July 19, 2013
Planets May Keep Warmer In A Cool Star System
Lee Rannals for redOrbit.com - Your Universe Online
According to a new study published in the journal Astrobiology, planets orbiting cooler stars may be more likely to remain ice-free than planets around hotter stars.
Stars emit different types of light, with hotter stars emitting high-energy visible and ultraviolet light, and cooler stars giving off infrared and near-infrared light. A new climate model found that planets orbiting cool stars actually may be warmer and less icy than their counterparts orbiting much hotter stars. The scientists say this is because the ice on cooler-star planets absorbs much of the near-infrared light predominately emitted by cooler stars.
On Earth, ice and snow strongly reflect the visible light emitted by the Sun.
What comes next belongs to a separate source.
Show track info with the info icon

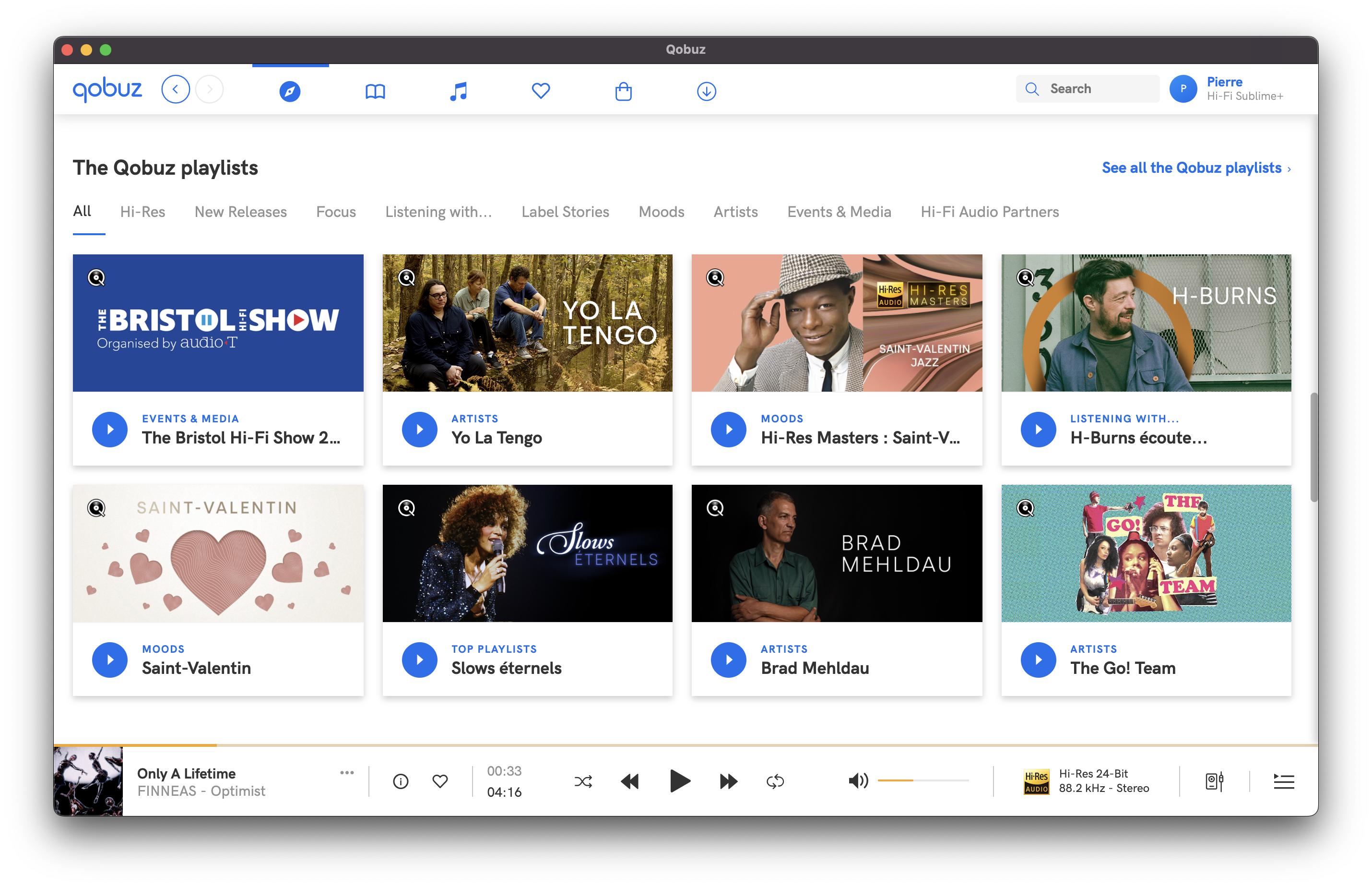coord(401,781)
However, ice on a planet orbiting one of these cooler stars would absorb the light and make the planet warmer. The exoplanet's atmospheric greenhouse gases also absorb this near-infrared light, compounding the warming effect.
The researchers found that planets orbiting cooler stars are less likely to experience "snowball states," which is icing over from pole to equator. Terrestrial planets around hotter stars appear to be more susceptible to the snowball effect. Scientists believe that Earth has even experienced several snowball states during the course of its 4.6-billion-year history.
The team found that the interaction of starlight with a planet's surface ice is less pronounced near the outer edge of the habitable zone, where carbon dioxide is expected to build up as temperatures decrease. Planets at the zone's outer edge would most likely have a thick atmosphere of carbon dioxide or other greenhouse gases, which blocks the absorption of radiation at the surface.
Aomawa Shields, a doctoral student in the University of Washington astronomy department who led the research, said astronomers looking for life shouldn't rule out those circling cooler stars. Scientists prioritize planets less vulnerable to that of the snowball state, but Shields pointed out that even our own planet has been through this stage.
"The last snowball episode on Earth has been linked to the explosion of multicellular life on our planet. If someone observed our Earth then, they might not have thought there was life here -- but there certainly was," she said. "So though we'd look for the non-snowball planets first, we shouldn't entirely write off planets that may be ice-covered, or headed for total ice cover. There could be life there too, though it may be much harder to detect."
NASA recently published the outline astronomers need to sift through in order to determine whether or not a planet is habitable. The space agency said exoplanets must meet a handful of different criteria before they can even be determined as potentially habitable.